PROBLEM TO SOLVE
Switch every "screenshot" in the items below to "screen image", keep all other text the same, and give the items back without the pictures.

** begin RECORDS PROVIDED **

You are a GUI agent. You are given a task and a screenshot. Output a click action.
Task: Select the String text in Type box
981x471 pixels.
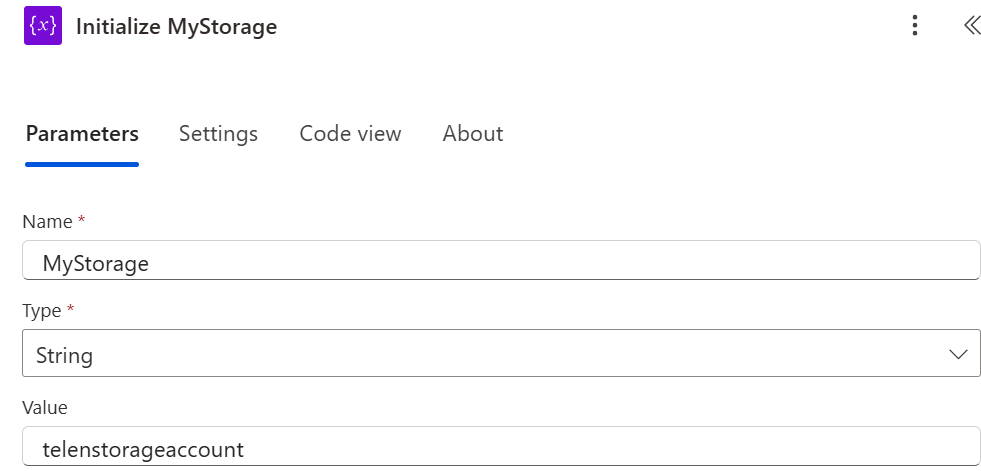coord(64,354)
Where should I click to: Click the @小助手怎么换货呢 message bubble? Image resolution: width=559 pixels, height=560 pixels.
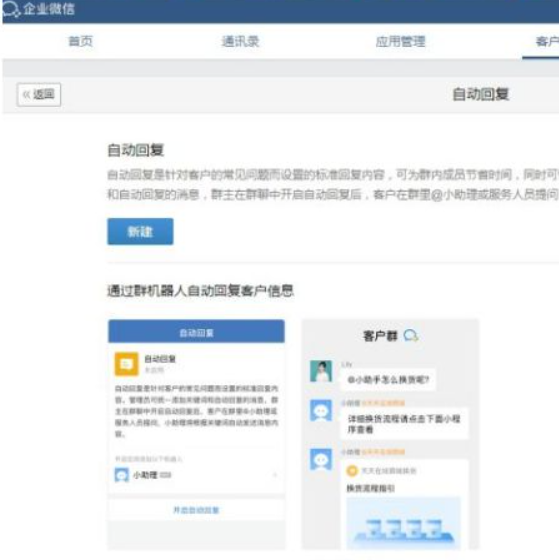(388, 379)
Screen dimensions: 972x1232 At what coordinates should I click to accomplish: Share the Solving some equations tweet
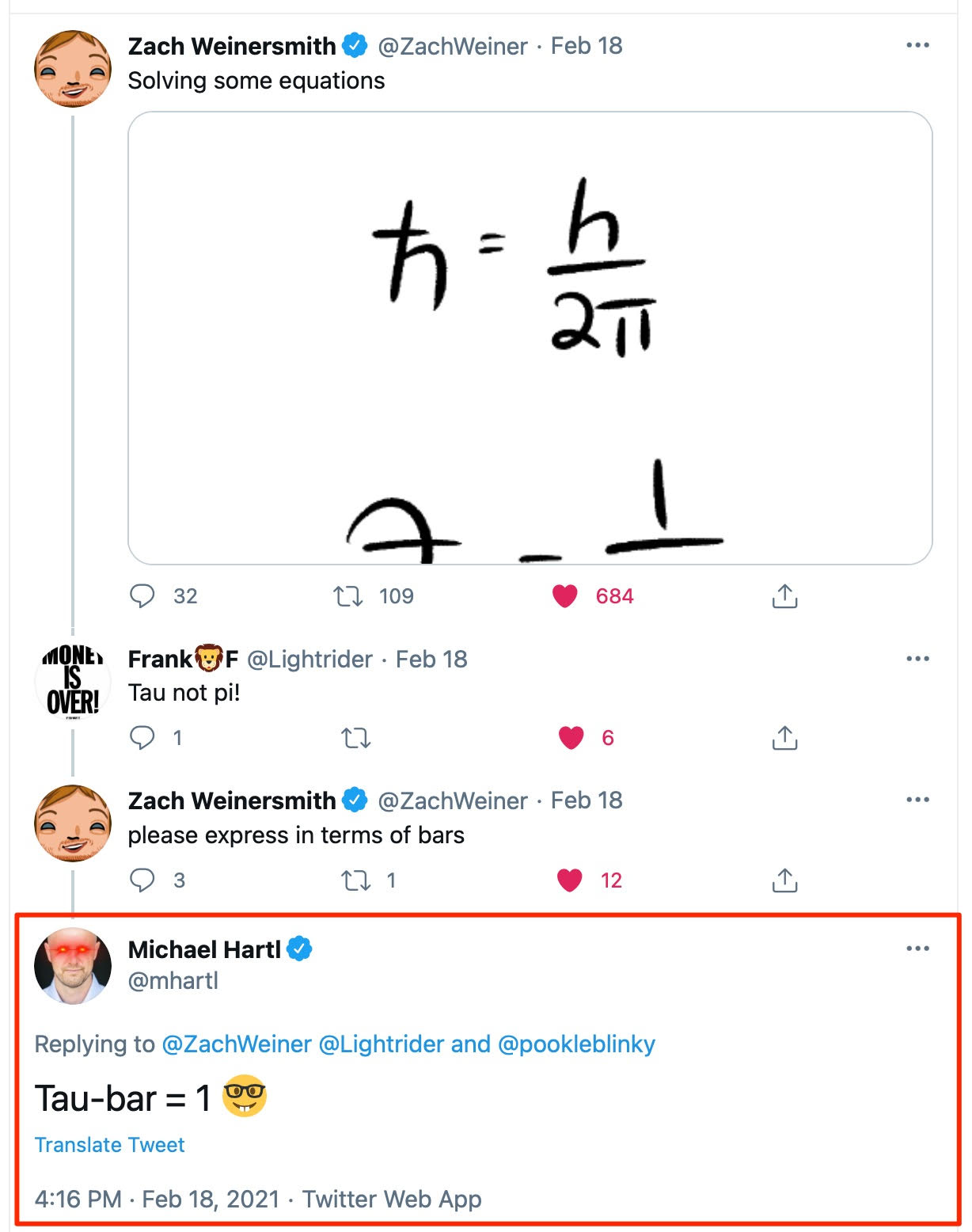pos(784,595)
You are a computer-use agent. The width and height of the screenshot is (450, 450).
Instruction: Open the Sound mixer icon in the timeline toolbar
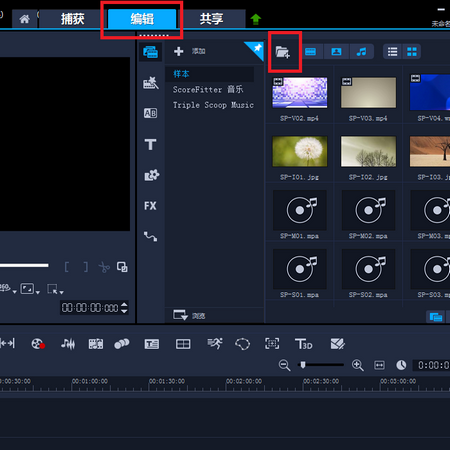coord(68,344)
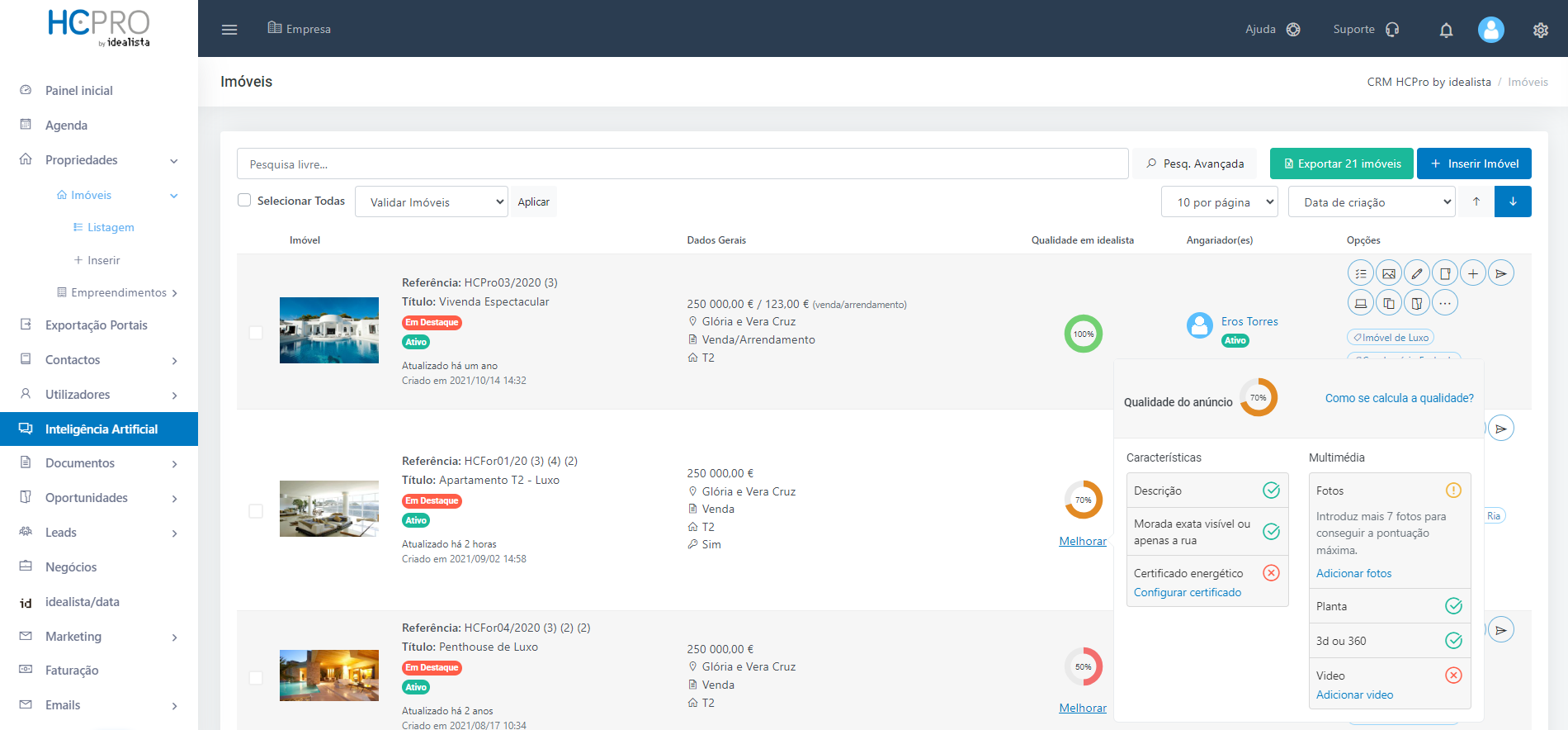The image size is (1568, 730).
Task: Click the hamburger menu icon to toggle sidebar
Action: coord(229,30)
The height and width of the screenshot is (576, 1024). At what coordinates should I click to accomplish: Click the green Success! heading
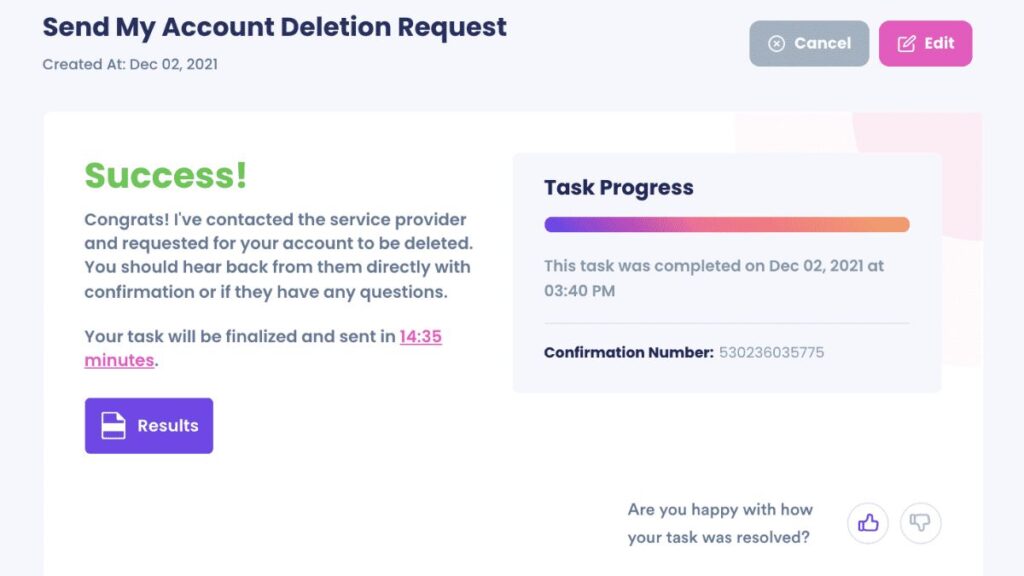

** end RECORDS PROVIDED **

OUTPUT OF THE EXERCISE
You are a GUI agent. You are given a task and a screen image. Output a click action.
Task: Select the String text in Type box
981x471 pixels.
coord(64,354)
Where should I click to: Click the @小助手怎么换货呢 message bubble? Image resolution: width=559 pixels, height=560 pixels.
(388, 379)
Screen dimensions: 972x1232 At what coordinates should I click to accomplish: Share the Solving some equations tweet
pos(784,595)
You are a computer-use agent. The width and height of the screen image is (450, 450).
Instruction: Open the Sound mixer icon in the timeline toolbar
coord(68,344)
The image size is (1568, 730).
Task: Click the hamburger menu icon to toggle sidebar
Action: coord(229,30)
The height and width of the screen image is (576, 1024). At what coordinates should I click to accomplish: Click the green Success! heading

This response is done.